## Problem description
Your reply should set down word for word each line below from the one with "Toggle the bottom panel layout button" through the final line, both included, but none of the pictures.

(Stored records)

- - -

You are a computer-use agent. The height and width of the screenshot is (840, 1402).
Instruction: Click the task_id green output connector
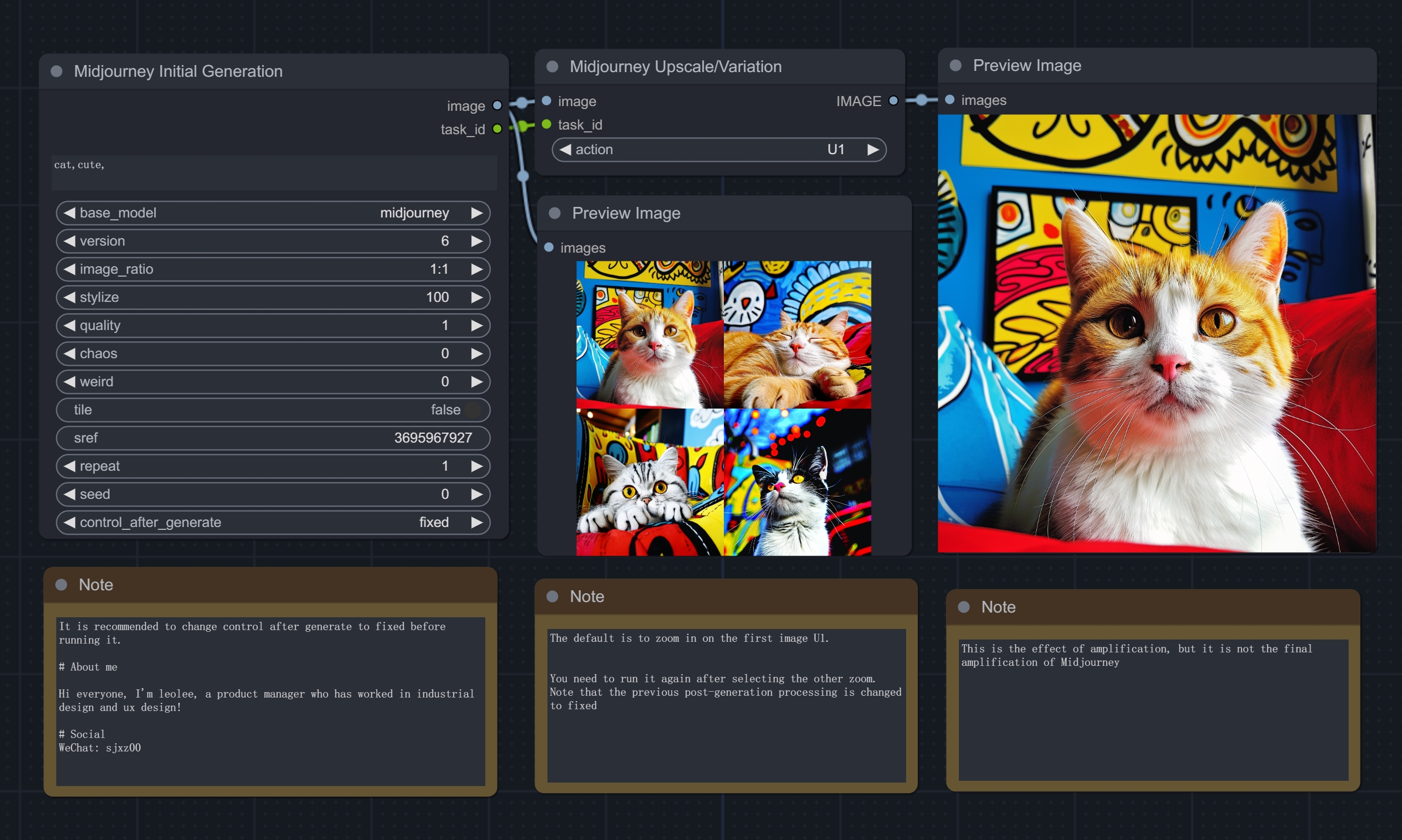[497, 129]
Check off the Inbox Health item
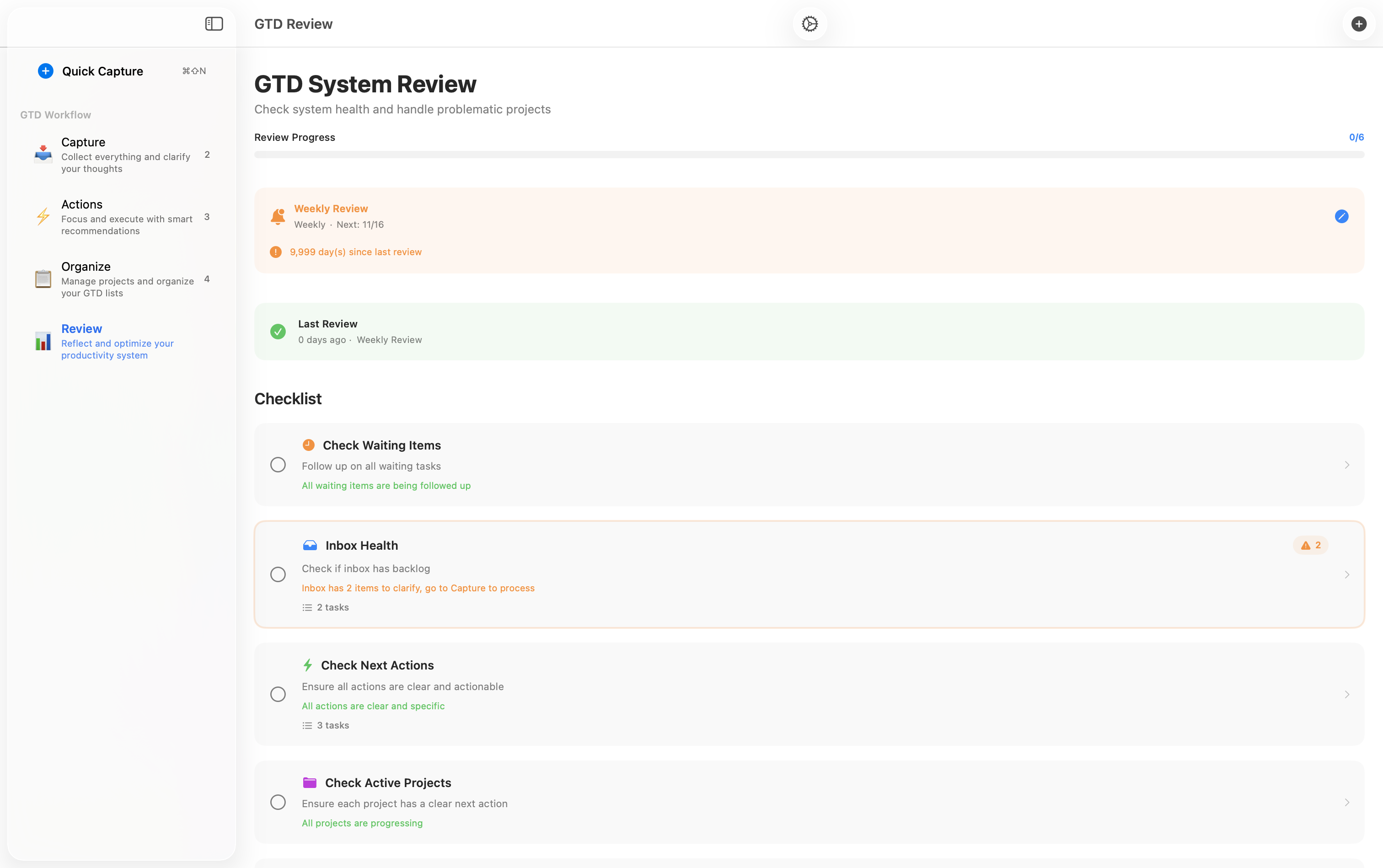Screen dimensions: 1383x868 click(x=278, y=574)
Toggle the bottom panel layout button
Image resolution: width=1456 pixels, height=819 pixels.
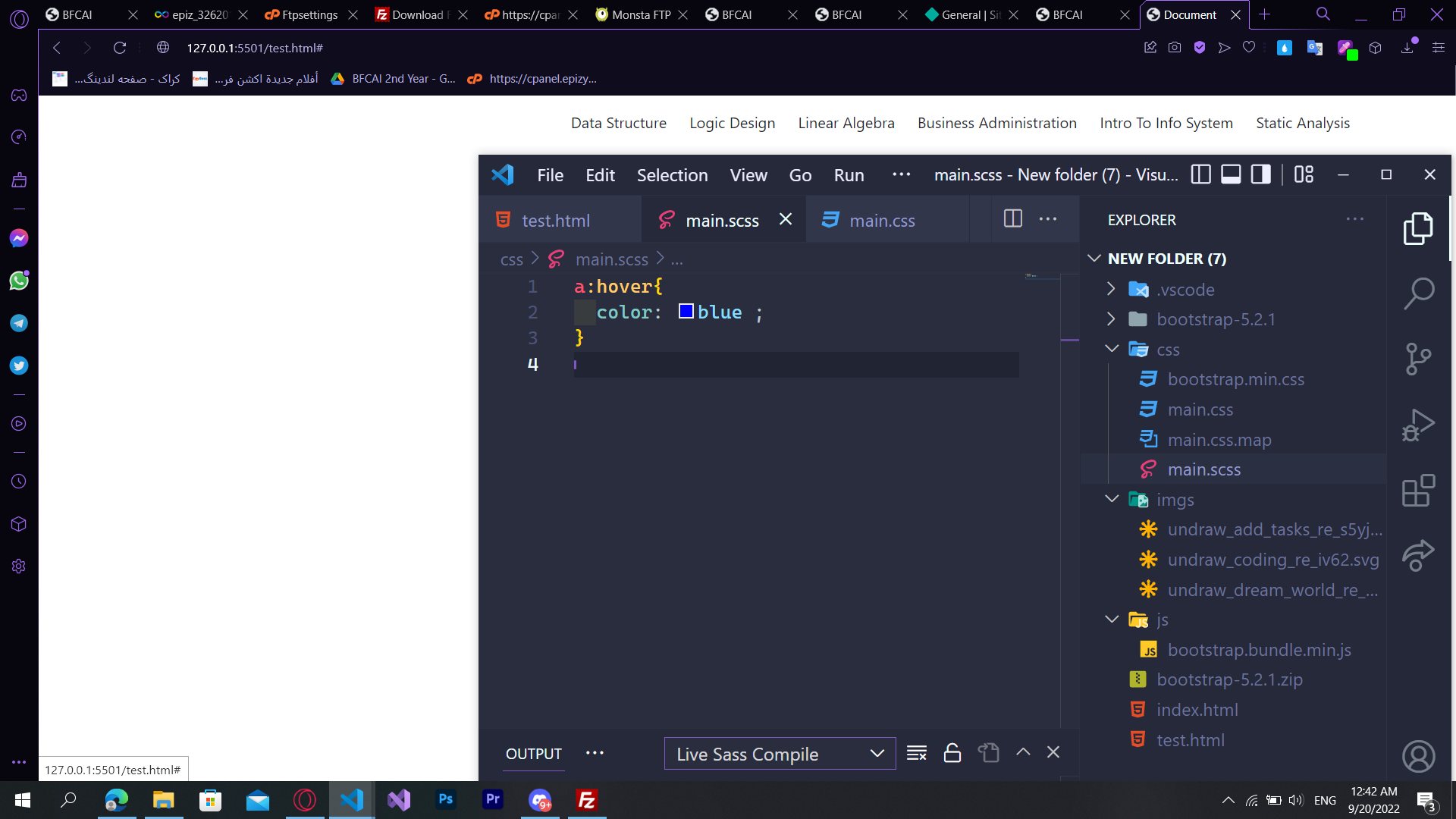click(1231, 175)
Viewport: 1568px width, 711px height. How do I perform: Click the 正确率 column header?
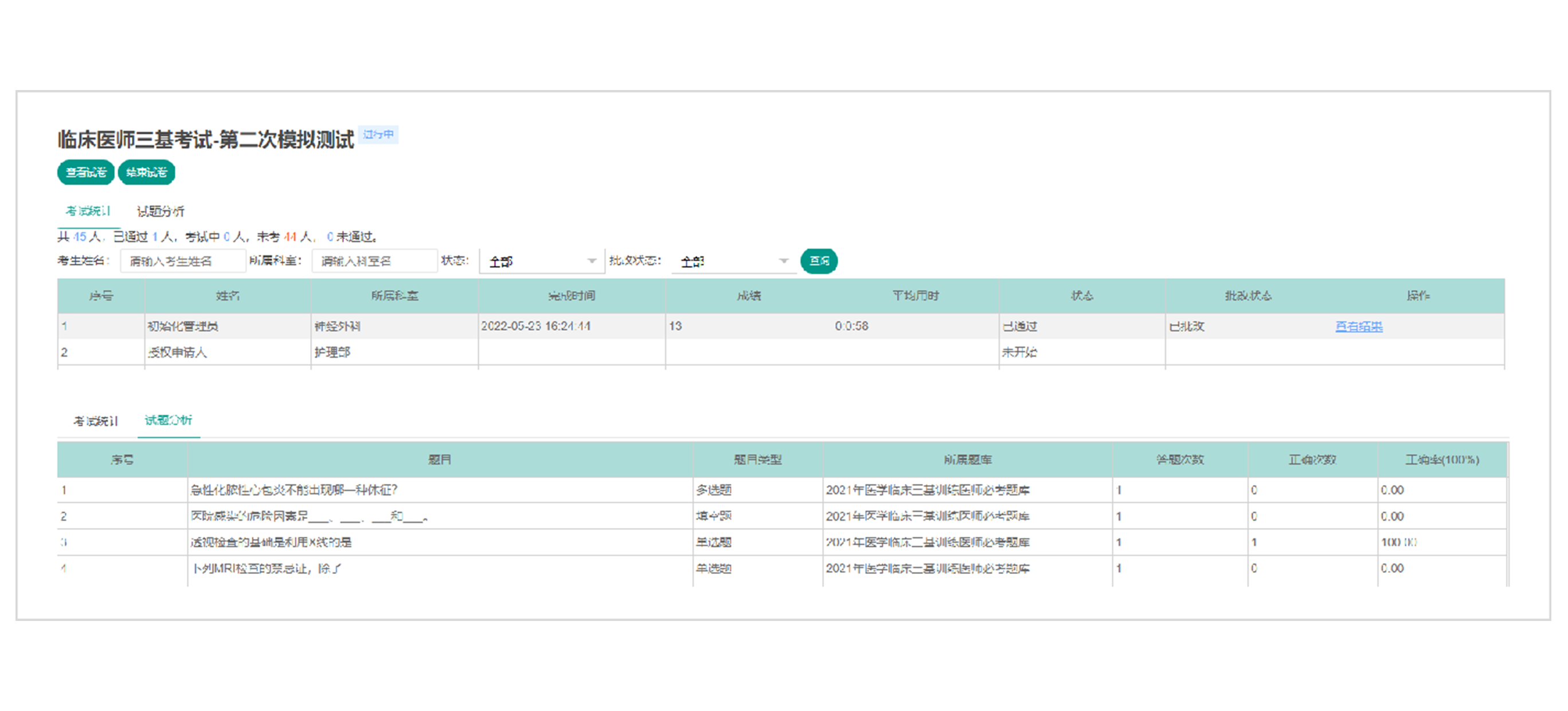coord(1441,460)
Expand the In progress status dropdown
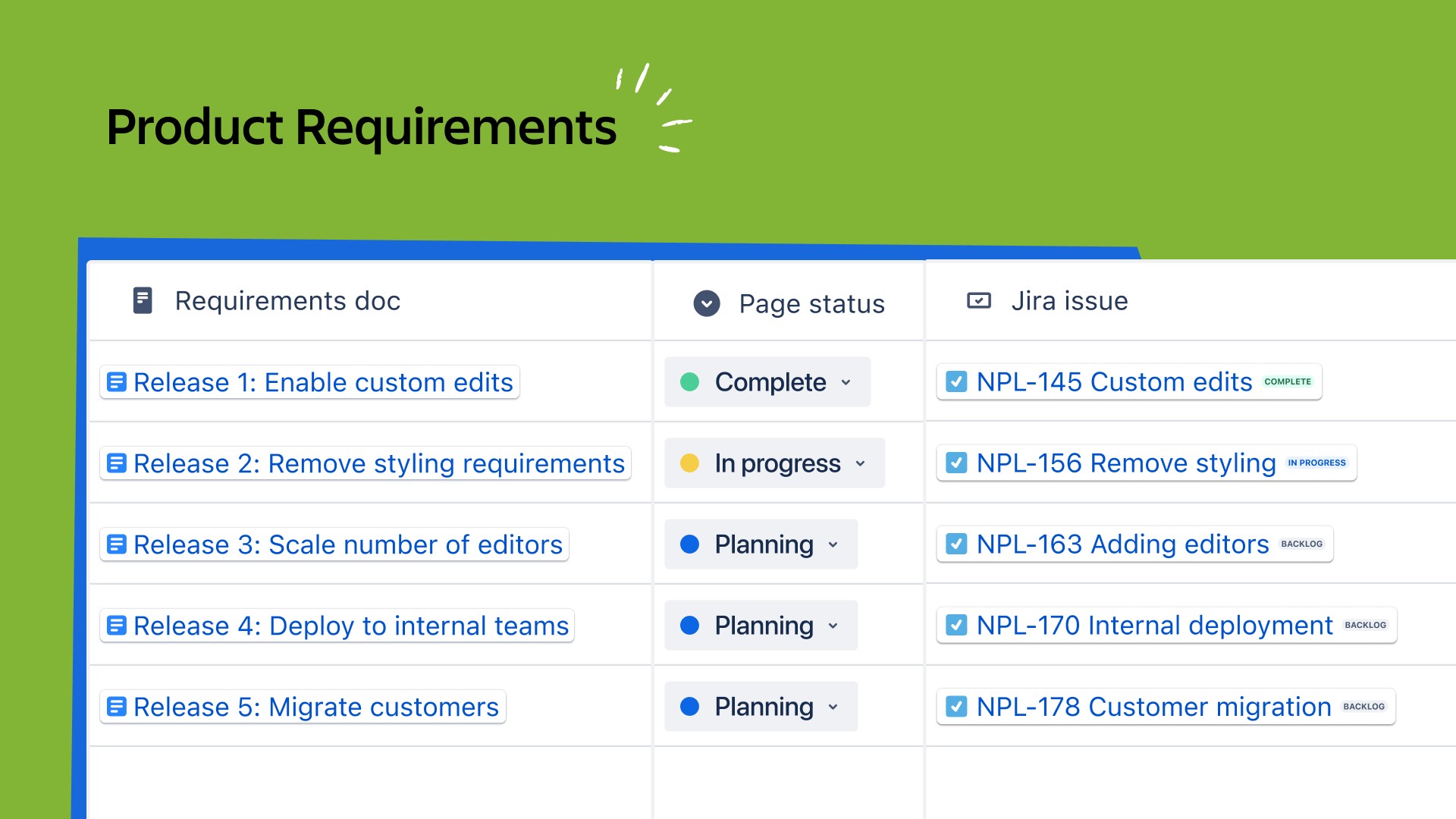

- - -

## Exercise solution
Toggle the bottom panel layout button
Image resolution: width=1456 pixels, height=819 pixels.
click(1231, 175)
Viewport: 1568px width, 711px height. How do I perform: Click the 正确率 column header?
coord(1441,460)
Expand the In progress status dropdown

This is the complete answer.